Output the entries below so that they read exactly as they do now.

### Input material ###

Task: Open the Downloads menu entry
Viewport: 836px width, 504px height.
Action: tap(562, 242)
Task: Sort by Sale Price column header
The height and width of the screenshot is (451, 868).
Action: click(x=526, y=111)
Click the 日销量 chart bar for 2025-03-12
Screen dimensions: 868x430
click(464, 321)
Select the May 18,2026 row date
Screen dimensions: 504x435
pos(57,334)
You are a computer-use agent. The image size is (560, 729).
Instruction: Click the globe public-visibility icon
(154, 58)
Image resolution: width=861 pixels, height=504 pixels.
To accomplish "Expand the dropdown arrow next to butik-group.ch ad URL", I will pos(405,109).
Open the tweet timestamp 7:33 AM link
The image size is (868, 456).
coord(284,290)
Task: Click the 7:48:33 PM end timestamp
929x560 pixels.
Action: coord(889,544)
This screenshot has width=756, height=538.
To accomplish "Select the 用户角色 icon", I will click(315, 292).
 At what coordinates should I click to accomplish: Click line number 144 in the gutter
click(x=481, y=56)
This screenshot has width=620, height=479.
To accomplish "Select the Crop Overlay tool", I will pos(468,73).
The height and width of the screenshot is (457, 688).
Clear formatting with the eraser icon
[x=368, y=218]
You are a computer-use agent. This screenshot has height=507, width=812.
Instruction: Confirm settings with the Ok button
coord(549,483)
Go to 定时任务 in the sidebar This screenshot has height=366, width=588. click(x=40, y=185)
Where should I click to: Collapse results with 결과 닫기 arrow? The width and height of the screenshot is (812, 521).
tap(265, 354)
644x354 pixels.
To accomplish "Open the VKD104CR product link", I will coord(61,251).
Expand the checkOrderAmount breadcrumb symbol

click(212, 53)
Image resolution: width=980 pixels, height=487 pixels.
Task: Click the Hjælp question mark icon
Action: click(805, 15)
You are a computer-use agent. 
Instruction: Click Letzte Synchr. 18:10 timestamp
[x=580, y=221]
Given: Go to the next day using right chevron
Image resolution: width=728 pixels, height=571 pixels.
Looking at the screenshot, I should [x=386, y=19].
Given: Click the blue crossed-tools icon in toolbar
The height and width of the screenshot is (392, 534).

###

**Exercise result:**
Task: Open the Downloads menu entry
Viewport: 836px width, 504px height.
Action: tap(562, 242)
Task: Sort by Sale Price column header
The height and width of the screenshot is (451, 868).
Action: click(x=526, y=111)
Click the 日销量 chart bar for 2025-03-12
Screen dimensions: 868x430
click(464, 321)
Select the May 18,2026 row date
Screen dimensions: 504x435
pos(57,334)
You are a computer-use agent. The image size is (560, 729).
Instruction: Click the globe public-visibility icon
(154, 58)
Image resolution: width=861 pixels, height=504 pixels.
To accomplish "Expand the dropdown arrow next to butik-group.ch ad URL", I will pos(405,109).
Open the tweet timestamp 7:33 AM link
The image size is (868, 456).
coord(284,290)
Task: Click the 7:48:33 PM end timestamp
929x560 pixels.
Action: coord(889,544)
This screenshot has width=756, height=538.
To accomplish "Select the 用户角色 icon", I will click(315, 292).
 At what coordinates should I click to accomplish: Click line number 144 in the gutter
click(x=481, y=56)
This screenshot has width=620, height=479.
To accomplish "Select the Crop Overlay tool", I will pos(468,73).
The height and width of the screenshot is (457, 688).
Clear formatting with the eraser icon
[x=368, y=218]
You are a computer-use agent. This screenshot has height=507, width=812.
Instruction: Confirm settings with the Ok button
coord(549,483)
Go to 定时任务 in the sidebar This screenshot has height=366, width=588. click(x=40, y=185)
Where should I click to: Collapse results with 결과 닫기 arrow? The width and height of the screenshot is (812, 521).
tap(265, 354)
644x354 pixels.
To accomplish "Open the VKD104CR product link", I will coord(61,251).
Expand the checkOrderAmount breadcrumb symbol

click(212, 53)
Image resolution: width=980 pixels, height=487 pixels.
Task: Click the Hjælp question mark icon
Action: click(805, 15)
You are a computer-use agent. 
Instruction: Click Letzte Synchr. 18:10 timestamp
[x=580, y=221]
Given: Go to the next day using right chevron
Image resolution: width=728 pixels, height=571 pixels.
Looking at the screenshot, I should [x=386, y=19].
Given: Click the blue crossed-tools icon in toolbar
The height and width of the screenshot is (392, 534).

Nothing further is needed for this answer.